» Problem requirements:
Using the entries below, transcribe exactly the line containing "You are a computer-use agent. Viewport: 900px" and each line that follows it to the end.

[Saved entries]

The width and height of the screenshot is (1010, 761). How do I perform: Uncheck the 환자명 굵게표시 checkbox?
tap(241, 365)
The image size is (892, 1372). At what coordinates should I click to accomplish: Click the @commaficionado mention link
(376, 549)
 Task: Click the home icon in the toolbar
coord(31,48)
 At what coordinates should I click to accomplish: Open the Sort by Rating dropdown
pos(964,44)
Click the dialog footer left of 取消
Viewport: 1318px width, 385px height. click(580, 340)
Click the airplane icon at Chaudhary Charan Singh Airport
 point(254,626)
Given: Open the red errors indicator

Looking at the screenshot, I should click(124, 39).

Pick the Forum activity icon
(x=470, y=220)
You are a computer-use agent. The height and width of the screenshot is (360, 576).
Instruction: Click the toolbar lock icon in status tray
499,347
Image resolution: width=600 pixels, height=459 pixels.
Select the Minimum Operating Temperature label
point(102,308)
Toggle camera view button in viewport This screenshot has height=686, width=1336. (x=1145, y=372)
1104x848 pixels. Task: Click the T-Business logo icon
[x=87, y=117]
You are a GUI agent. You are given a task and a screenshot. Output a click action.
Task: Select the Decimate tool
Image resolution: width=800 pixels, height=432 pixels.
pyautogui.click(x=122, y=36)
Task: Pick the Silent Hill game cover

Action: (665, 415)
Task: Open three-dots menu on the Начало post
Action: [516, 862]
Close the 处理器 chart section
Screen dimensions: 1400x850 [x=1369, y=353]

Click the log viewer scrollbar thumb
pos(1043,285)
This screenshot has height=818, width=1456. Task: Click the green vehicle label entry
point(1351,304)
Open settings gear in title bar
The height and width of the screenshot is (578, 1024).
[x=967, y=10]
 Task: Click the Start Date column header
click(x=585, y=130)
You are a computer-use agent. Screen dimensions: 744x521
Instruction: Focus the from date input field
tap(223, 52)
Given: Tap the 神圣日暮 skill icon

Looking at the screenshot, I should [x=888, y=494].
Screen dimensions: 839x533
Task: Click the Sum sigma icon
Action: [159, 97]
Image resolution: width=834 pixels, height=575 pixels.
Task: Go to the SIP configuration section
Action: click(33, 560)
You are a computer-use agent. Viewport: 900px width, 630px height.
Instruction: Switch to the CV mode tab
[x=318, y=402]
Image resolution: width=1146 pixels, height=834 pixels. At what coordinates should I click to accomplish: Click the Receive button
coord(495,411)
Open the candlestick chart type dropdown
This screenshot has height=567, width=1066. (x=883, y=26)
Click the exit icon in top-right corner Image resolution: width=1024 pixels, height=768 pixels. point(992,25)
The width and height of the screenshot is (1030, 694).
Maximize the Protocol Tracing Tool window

» Output of the exercise:
You are a computer-use agent. Viewport: 900px width, 630px height.
Instruction: Switch to the CV mode tab
[x=318, y=402]
Image resolution: width=1146 pixels, height=834 pixels. At what coordinates should I click to accomplish: Click the Receive button
coord(495,411)
Open the candlestick chart type dropdown
This screenshot has height=567, width=1066. (x=883, y=26)
Click the exit icon in top-right corner Image resolution: width=1024 pixels, height=768 pixels. point(992,25)
The width and height of the screenshot is (1030, 694).
Maximize the Protocol Tracing Tool window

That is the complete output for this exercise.